The Lost City (or one of them!)
The country is very dry, no feed but plenty of scrubby trees which Helen thought were Kaypock. After this highlight, we had a lazy afternoon, watching the park fill up. It was one of those parks with no marked pitches, so everybody just parked to suit themselves, many not unhitching for a quick off in the morning. So another day passes, although Helen was up and about in the middle of the night, when a couple of bulls wandered through the camp, upsetting the local as well as visiting dogs.

No way out at Cape Crawford!
Day 26—Saturday,20th July (Bing Bong on the Gulf of Carpentaria, 271kms bobtail)
We decided on a day trip to Borraloola and a look at the Gulf of Carpentaria.
On the way, we spent a couple of hours at the Caranbirini Conservation Reserve, another Lost City outcrop which has a marked trail in and around so that you can get up close to the so called pipe organs.
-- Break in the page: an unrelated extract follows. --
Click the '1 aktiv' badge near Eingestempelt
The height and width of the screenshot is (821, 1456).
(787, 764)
Another "Lost City" at Caranbirini
As a bonus, a very quiet billabong with a well built bird hide where we watched mainly Black Ducks and Green Pygmy Ducks but we also spotted a couple of Cormarants and a pair of Brolgas. This about 70kms east of Cape Crawford and well worth the drive. Of interest here, is that as soon as you pass the entrance to the McArthur River Mine, the road which untl then is single lane, becomes a double lane highway all the way to Borraloola and further to Bing Bong.
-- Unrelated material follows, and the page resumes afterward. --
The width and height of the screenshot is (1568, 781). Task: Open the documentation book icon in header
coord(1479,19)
The Billabong at Caranbirini
Carrrying on, we arrived at Borraloola, a complete waste of fuel. The only excitement here was when a couple of black fellows wanted to play chicken with us and seemed most upset when I didn’t stop. We drove right back out of there and on the lovely double lane and after another 50kms, found Bing Bong, when the secret of the double lane was revealed.
Bing Bong is a loading point for the McArthur Mines zinc and lead concentrates in a small facility sheltered behind West Island. So we had a wander down to the waters edge so satisfy Helen’s need to “dip her toes” in the water. By now, lunch time was calling, we’d covered some 160kms and walked a couple of kilometers at the Conservation Park. No shade here and stinking hot and dusty so we wandered off down the double lane and soon found a shady spot to pull over, got the camp chairs out and enjoyed a cuppa and sandwich. Only one vehicle passed our picnic spot and the driver was so startled, he forgot to wave, which everyone does in these parts, well nearly everyone.
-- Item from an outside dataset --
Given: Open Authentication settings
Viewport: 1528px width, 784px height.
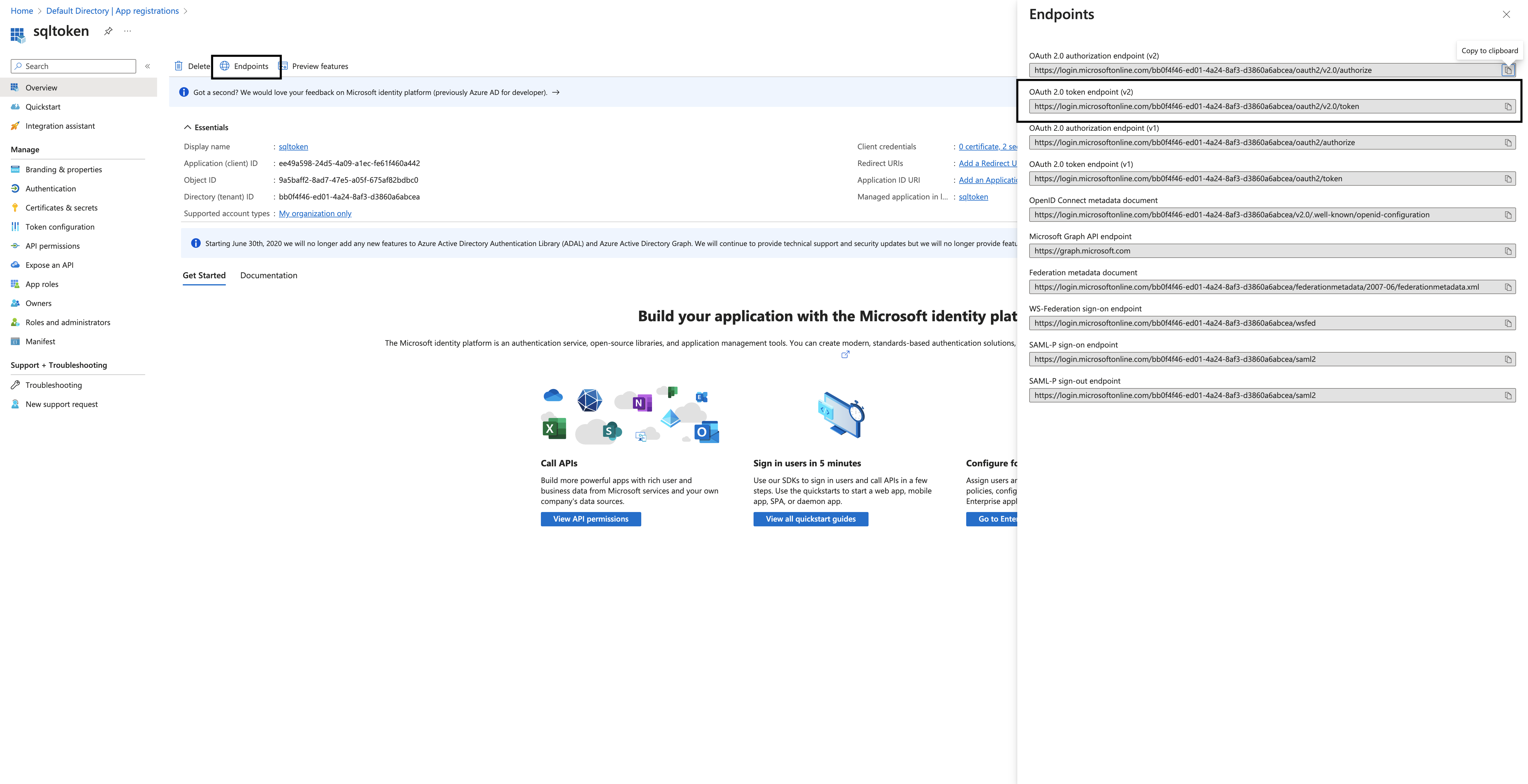Looking at the screenshot, I should (x=50, y=188).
McArthur Mines Loading Dock

Dipping the toe in the Gulf
The drive back to camp was uneventful and when we arrived back we found access to our van blocked by the higgledy piggledy parking arrangements. Being important that we be close enough to plug the car fridge into power, we eventually managed to squeeze in between two overnighters (still hitched), giving them a surprise in the middle of their happy hour. After that, not much more to do but enjoy our own happy hour and have dinner.